Aequitas builds its trust

The new stock platform aims to keep complicated issues top-of-mind and relatable ahead of its 2015 launch.

Aequitas Neo Exchange aims to be the newcomer that challenges the reign of the Toronto Stock Exchange, and it’s begun to communicate that goal to the average investor through ads that make issues they may not have even been aware of relatable and understandable.

In a local supermarket, creative agency Zulu Alpha Kilo set up a special price board that increased the price of bananas by roughly five times the original price whenever a shopper began to show interest. A video of the stunt, released online yesterday, is meant to show the average Canadian investor the effects of high-frequency trading, and will be pushed through Neo’s social media pages.
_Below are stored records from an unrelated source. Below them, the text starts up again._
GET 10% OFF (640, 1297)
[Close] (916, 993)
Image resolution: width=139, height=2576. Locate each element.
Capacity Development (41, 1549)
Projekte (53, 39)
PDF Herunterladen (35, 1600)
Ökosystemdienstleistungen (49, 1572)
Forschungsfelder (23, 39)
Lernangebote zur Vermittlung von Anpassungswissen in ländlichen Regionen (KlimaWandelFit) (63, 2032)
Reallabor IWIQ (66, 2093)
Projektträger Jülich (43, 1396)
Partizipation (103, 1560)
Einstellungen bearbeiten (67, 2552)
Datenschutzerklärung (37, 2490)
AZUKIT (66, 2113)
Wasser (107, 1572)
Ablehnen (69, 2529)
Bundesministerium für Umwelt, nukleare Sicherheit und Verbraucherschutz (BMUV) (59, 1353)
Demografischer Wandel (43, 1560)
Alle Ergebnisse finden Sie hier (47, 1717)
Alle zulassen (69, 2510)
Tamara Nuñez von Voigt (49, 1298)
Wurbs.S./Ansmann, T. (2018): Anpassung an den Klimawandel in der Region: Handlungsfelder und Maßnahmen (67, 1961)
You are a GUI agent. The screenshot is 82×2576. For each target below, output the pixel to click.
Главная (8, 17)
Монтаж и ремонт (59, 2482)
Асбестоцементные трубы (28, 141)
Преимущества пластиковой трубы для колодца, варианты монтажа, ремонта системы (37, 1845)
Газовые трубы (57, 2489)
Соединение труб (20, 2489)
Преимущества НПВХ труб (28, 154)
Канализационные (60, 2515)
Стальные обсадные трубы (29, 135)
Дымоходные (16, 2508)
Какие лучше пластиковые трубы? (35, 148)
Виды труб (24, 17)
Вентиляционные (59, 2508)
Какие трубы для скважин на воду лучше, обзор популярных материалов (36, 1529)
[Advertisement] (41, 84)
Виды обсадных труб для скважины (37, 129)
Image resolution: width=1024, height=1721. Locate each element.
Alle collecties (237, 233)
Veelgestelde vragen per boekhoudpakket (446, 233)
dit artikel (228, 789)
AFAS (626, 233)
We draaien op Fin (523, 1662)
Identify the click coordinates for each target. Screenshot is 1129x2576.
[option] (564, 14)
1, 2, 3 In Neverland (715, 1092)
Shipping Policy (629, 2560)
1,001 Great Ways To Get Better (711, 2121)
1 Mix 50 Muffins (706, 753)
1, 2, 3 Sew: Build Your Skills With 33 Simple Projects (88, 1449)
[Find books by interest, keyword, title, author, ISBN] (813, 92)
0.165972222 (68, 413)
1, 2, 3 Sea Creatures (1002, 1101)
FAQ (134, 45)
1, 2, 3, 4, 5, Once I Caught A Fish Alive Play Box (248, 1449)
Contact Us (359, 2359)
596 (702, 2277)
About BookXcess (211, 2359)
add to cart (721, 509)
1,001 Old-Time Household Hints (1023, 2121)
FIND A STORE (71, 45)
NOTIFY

The Toronto Stock Exchange announced plans to curb the practice in October, but Aequitas Neo Exchange is meant to offer an alternative and be a more open, transparent and fair platform for investors overall. High-frequency trading utilizes computer algorithms to buy and sell stocks in large amounts in a fraction of a second. This can cause havoc on stock prices, and while the practice isn’t illegal, it does make it intimidating – and unfair – for the average investor. For Jos Schmitt, Aequitas’ president and CEO, being the challenger means branding that differentiates the exchange from other players in the financial sector by being more accessible and not overloading potential customers with complex information.

“There’s a trust issue in the market. When you ask the consumer what they think about the financial market and exchanges, it’s all a big black box,” says Schmitt. “No one is taking the time to explain to them what is going on, what is working and what is going on in the sector. Our goal is to empower them and present ourselves, through the website and the ads, as someone you can engage with, talk with, get information from and trust.”

Schmitt says after receiving approval in November from the Ontario Securities Commission and setting a launch date in March 2015 the time was right for its first public-facing marketing.

Zulu was named Aequitas’ agency of record in April, and Jon Webber, CD at the agency, says most of their work up until now has been more focused on things like branding. Zulu has also created content for social media to keep the issue top-of-mind, which will be another ongoing goal in the company’s marketing activity going forward. Zulu’s other work in the financial sector includes Interac, which has taken a similar challenger positioning against the big credit card companies, but Aequitas still presented a creative challenge, being one of the only brands of its kind.

“It can be difficult, trying to boil down the very complicated financial issues to something the average person can relate to,” Webber says. “Most people have no idea these [practices of high-frequency trading] are even going on, so part of it is making them aware, but we also had to make sure we could articulate the problem in a way people would understand.”

Zulu will produce more videos for Aequitas in the new year. Robin Morrissey, account director at Zulu, adds due to the breadth of the issues the new exchange aims to combat, there are multiple subjects to tackle, and the challenges have resulted in a creative approach that isn’t often seen in the sector.

“Traditionally, the TSX is the stock exchange in Canada, and they’ve never taken the relatable approach,” she says. “It’s exciting to feel like we’re bringing a bold a fresh take to a boring, dusty category.”

Aequitas’ founding shareholders include Barclay’s Corp., RBC Dominion Services, Bell Canada Enterprises and IGM Financial. The Neo Exchnage will begin looking for new listers after the launch, and companies are able to be listed on both Neo and the TSX. The goal is to have 20% of the market trading volume within five years.